El chasquido estridente de la moneda del guarda se repite cada mañana y cada tarde. El ómnibus reboza de gente en su viaje al trabajo, a la escuela, al hogar, al fútbol, al mandado, al tramiterío. La solidaridad inducida por el sonido asqueante de la moneda, nos obliga a dar un paso más al fondo, apilándonos, apoyándonos los unos con los otros para que otro pasajero pueda subir. El aire se queja porque no hay espacio ni para él.

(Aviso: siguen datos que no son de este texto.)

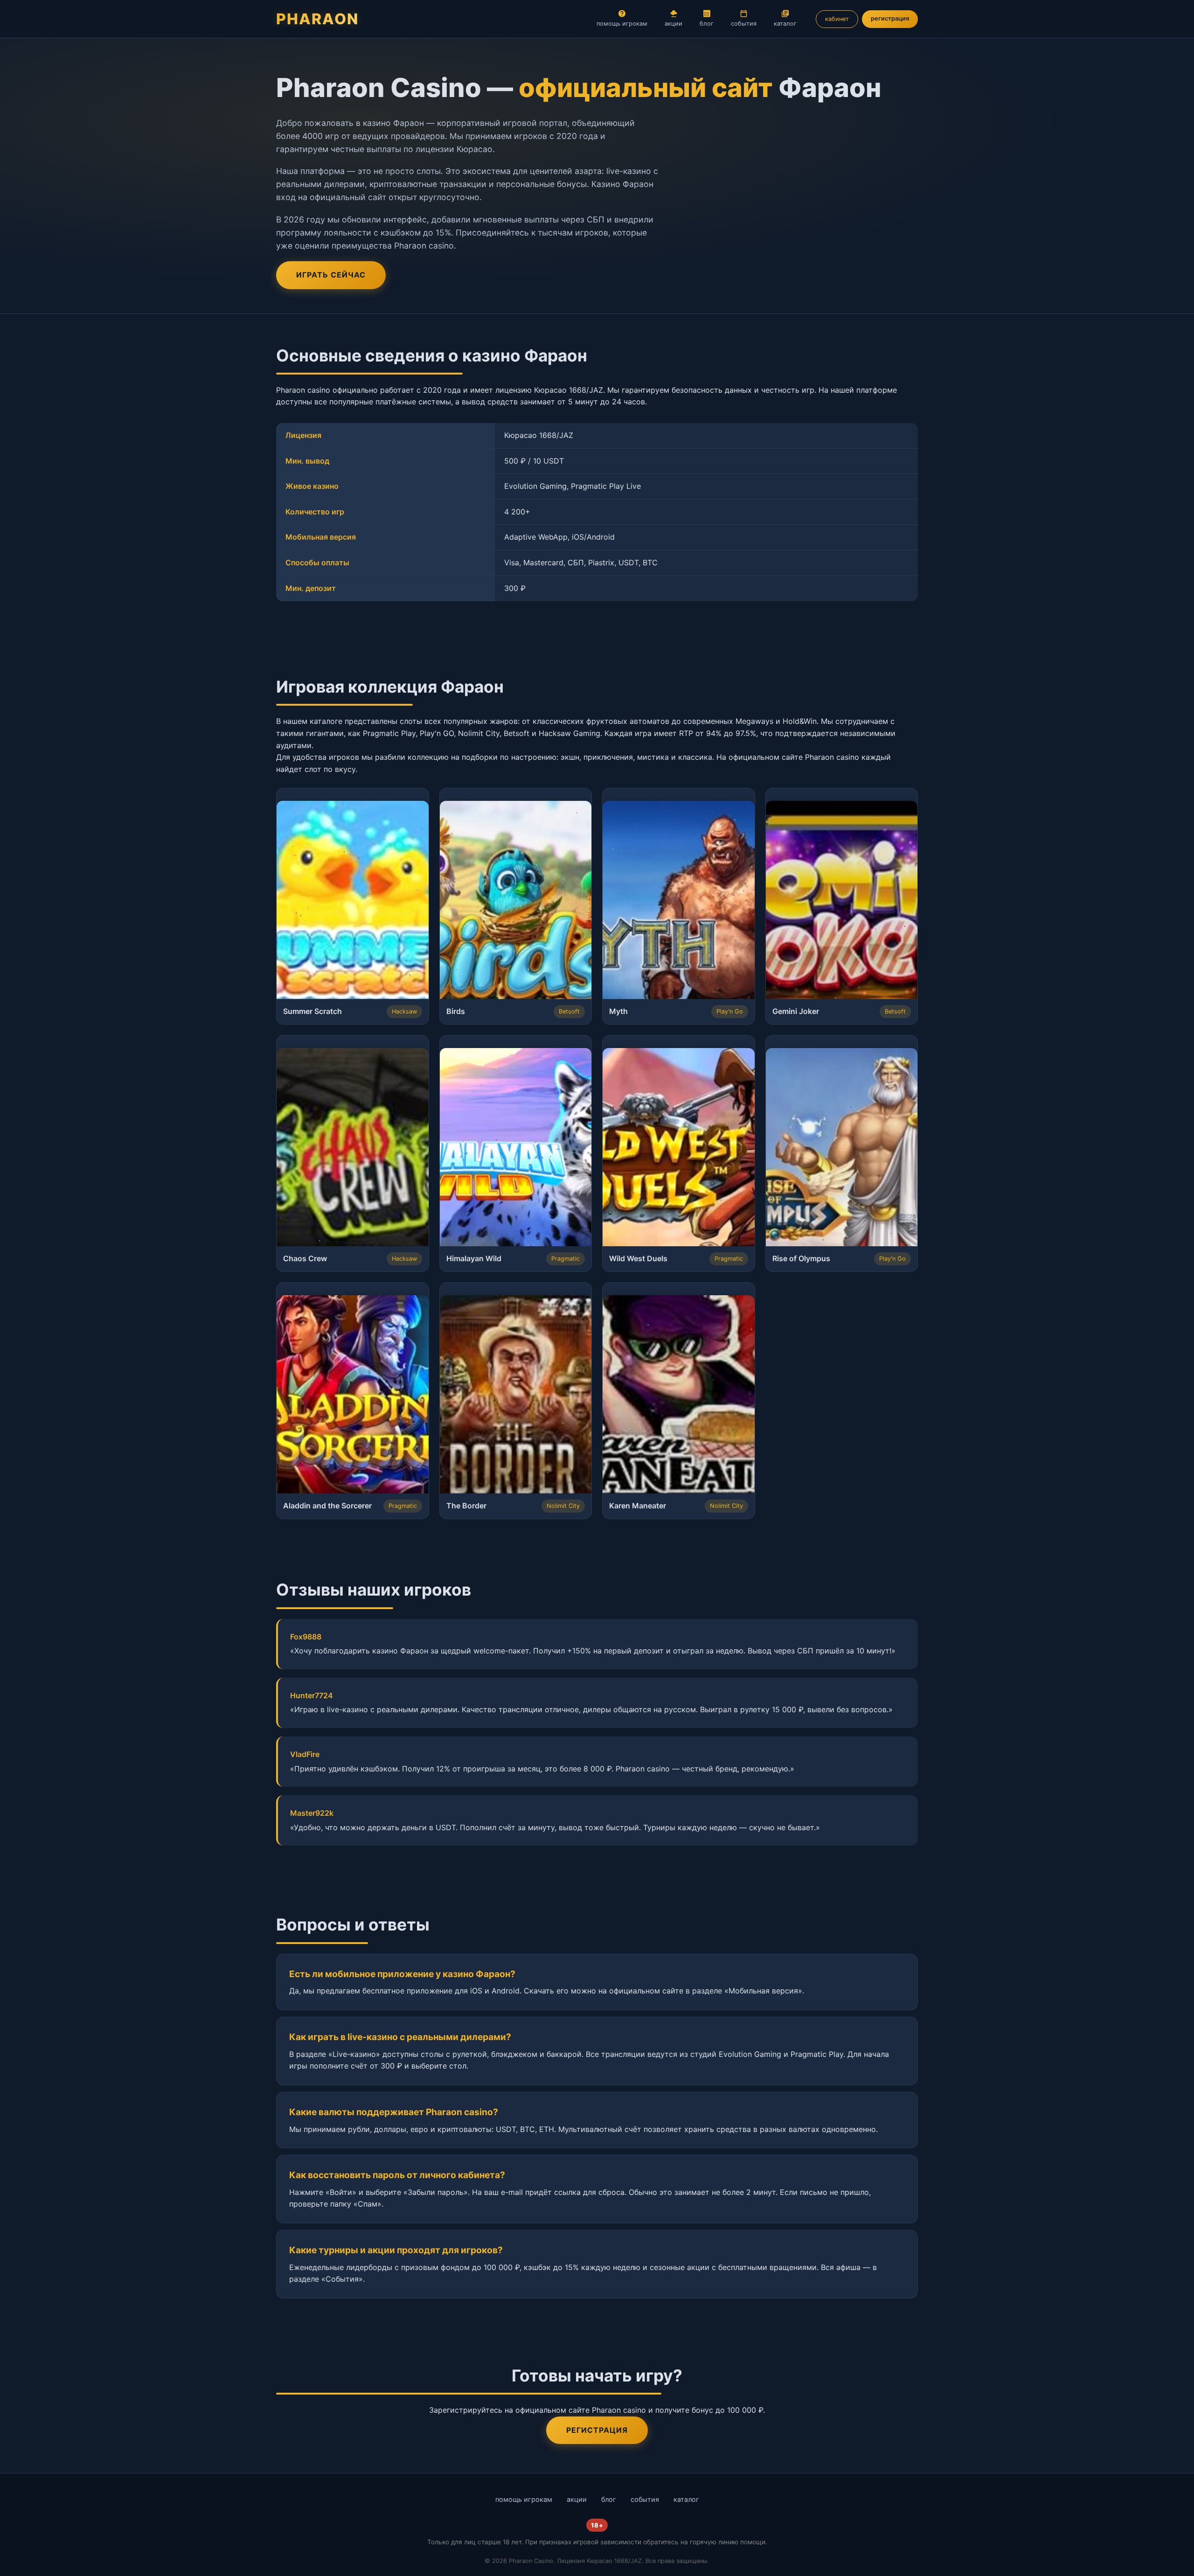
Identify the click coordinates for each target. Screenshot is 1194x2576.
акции (673, 23)
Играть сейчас (331, 274)
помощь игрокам (622, 23)
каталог (785, 23)
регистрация (890, 18)
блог (707, 23)
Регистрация (597, 2430)
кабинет (837, 18)
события (744, 23)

El calor de los cuerpos, su simple existencia, empaña los vidrios y anuncia que pronto cosecharemos la gripe que algún compañero de ruta sembró al respirar.
Se ve la vida desde el 103. El que conduce y cobra, nos arrea al grito de “un pasito más”. Ese mismo que nos estruja y apila en el fondo, nos señala con voz acusante sentenciando que será nuestra responsabilidad si otro vecino no entra. Ahí, agarrado al parante horizontal junto el techo, estirando la mano izquierda desempaño el vidrio y veo a un costado los autos pasar.

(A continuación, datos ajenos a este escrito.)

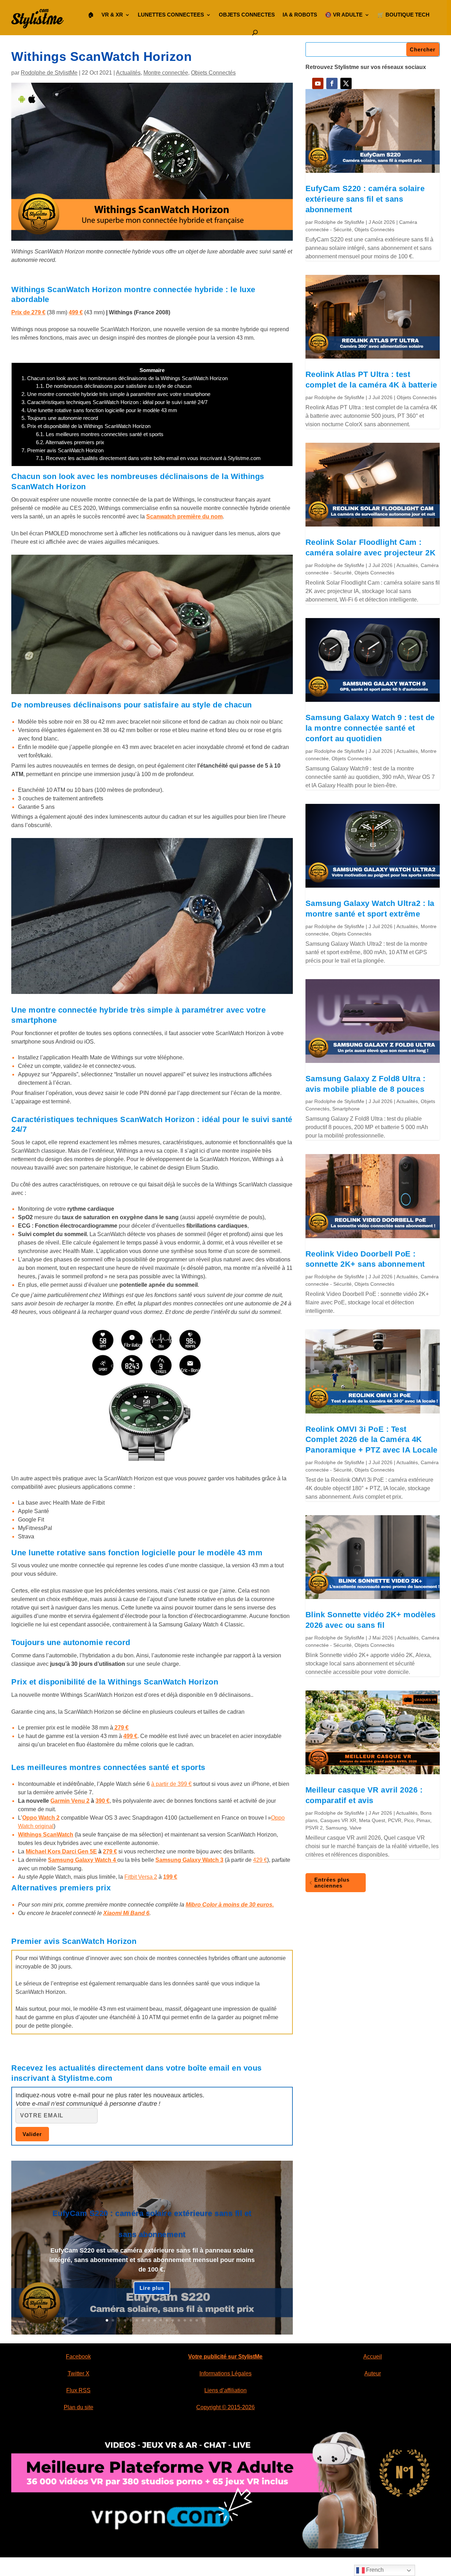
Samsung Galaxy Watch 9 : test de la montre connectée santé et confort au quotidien (370, 728)
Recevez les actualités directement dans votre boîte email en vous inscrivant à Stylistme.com (148, 458)
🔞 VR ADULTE (344, 15)
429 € (260, 1860)
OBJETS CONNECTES (247, 15)
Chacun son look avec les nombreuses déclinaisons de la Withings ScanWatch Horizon (124, 378)
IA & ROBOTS (300, 15)
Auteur (372, 2373)
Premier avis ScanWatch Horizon (62, 450)
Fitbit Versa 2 (140, 1877)
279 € (110, 1851)
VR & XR (112, 15)
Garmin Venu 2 (69, 1801)
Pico (409, 1820)
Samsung (336, 1828)
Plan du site (78, 2407)
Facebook (78, 2357)
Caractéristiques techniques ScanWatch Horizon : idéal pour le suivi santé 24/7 (114, 402)
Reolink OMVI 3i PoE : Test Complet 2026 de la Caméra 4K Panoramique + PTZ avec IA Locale (371, 1440)
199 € (170, 1877)
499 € (76, 312)
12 (173, 2320)
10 (161, 2320)
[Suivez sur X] (346, 83)
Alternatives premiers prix (70, 442)
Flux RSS (78, 2390)
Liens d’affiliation (225, 2390)
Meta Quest (372, 1820)
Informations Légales (225, 2373)
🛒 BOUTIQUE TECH (403, 15)
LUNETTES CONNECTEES (171, 15)
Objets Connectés (213, 73)
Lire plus (152, 2288)
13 (179, 2320)
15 (191, 2320)
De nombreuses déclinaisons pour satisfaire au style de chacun (113, 386)
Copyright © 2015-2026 (225, 2407)
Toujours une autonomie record (59, 418)
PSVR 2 (314, 1828)
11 (167, 2320)
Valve (356, 1828)
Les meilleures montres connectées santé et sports (99, 434)
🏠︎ (91, 15)
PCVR (394, 1820)
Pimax (423, 1820)
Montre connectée (165, 73)
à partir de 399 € (171, 1784)
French (374, 2570)
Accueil (372, 2357)
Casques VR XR (338, 1820)
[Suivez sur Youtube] (317, 83)
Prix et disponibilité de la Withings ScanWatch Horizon (85, 426)
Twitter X (78, 2373)
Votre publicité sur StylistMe (225, 2357)
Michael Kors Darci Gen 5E (61, 1851)
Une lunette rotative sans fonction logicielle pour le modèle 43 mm (99, 410)
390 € (102, 1801)
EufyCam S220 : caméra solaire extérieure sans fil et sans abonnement (365, 199)
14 (185, 2320)
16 (197, 2320)
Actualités (128, 73)
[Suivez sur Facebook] (332, 83)
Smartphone (346, 1108)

El ómnibus se detiene. Baja un vecino. Los cuerpos se aflojan por un momento y la sensación es de entero placer. Alguno incluso agarra un asiento y disfruta del viaje. El que conduce y cobra pega otro grito y la moneda nos parte los oídos. Caminamos de costado como torpes animándonos a ir más al fondo a golpes de zapato y canilla.
Se ve la vida desde el 103. Unos suben y otros bajan. Los que suben, aunque apilados, gozan del dolor placentero de la incomodidad que los arrima hasta su casa. Cuando a uno le toca bajar, el resto respira y se suelta. Lo olvidan rápidamente, tan veloz como cubren su espacio. Los autos siguen pasando y el que conduce y cobra sigue haciendo sonar la moneda pidiendo a gritos que vayamos “al fondo que hay lugar”. De a ratos, una nueva moneda y una nueva voz refuerzan el mensaje desde la puerta trasera.

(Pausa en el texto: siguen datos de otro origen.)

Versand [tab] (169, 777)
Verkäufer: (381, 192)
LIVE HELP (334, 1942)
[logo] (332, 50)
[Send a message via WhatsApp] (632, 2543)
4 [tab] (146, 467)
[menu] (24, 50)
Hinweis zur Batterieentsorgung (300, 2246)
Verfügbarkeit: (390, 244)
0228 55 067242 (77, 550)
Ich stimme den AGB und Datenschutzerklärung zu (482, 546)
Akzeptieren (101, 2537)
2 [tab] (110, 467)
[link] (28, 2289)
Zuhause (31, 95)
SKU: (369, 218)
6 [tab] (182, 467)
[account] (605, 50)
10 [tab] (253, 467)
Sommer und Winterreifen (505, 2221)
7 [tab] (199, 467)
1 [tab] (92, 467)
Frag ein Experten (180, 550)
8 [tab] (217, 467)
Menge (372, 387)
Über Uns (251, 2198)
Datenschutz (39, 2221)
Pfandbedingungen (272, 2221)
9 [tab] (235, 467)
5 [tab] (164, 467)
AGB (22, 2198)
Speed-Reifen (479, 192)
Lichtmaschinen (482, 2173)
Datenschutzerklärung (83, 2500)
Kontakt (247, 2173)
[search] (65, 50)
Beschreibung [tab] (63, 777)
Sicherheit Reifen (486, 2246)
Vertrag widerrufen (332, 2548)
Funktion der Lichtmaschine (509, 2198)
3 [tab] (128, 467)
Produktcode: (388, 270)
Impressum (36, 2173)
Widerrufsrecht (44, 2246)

El vidrio se empaña con facilidad y lo que hace un ratito se veía claro es ahora un conjunto de formas y colores difusos. La visión es prácticamente nula, el olfato se agobia con el aire viciado, el tacto se adormece con los fierros fríos. Pero el chasquido de la moneda del guarda suena con insistencia y precisión y el mandato es claro. Hay que dar un pasito más como sea. Se ve la vida desde el 103. El que conduce y cobra, mientras nos concentramos en hacer calzar el puzle entre codos y pisotones, mira el camino y marcha con rumbo fijo. Ojos y luces al frente. Nunca olvida su camino, mucho menos su destino.
Dejamos varios kilómetros detrás y los asientos delanteros se llenan de niñas-madres. Al tiempo que nos alejamos del centro, el bulto humano que integro, ubicado otrora adelante, se aproxima al fondo. Me toca bajar y al tocar el piso, el frío me quema la cara y la soledad abruma. Inmediatamente el pecho se ensancha y da la señal de que acá, abajo, se respira. Levanto la vista y todo se ve con claridad. La mirada se pierde en el horizonte y el camino me pertenece. El que conduce y cobra sigue su rumbo sin titubeos y de seguro la moneda sigue repicando por doquier. Pero acá, abajo, el silencio suena a libertad. Ojos al frente y paso firme. No tengo dudas del camino ni del destino. Se ve el futuro al bajar del 103.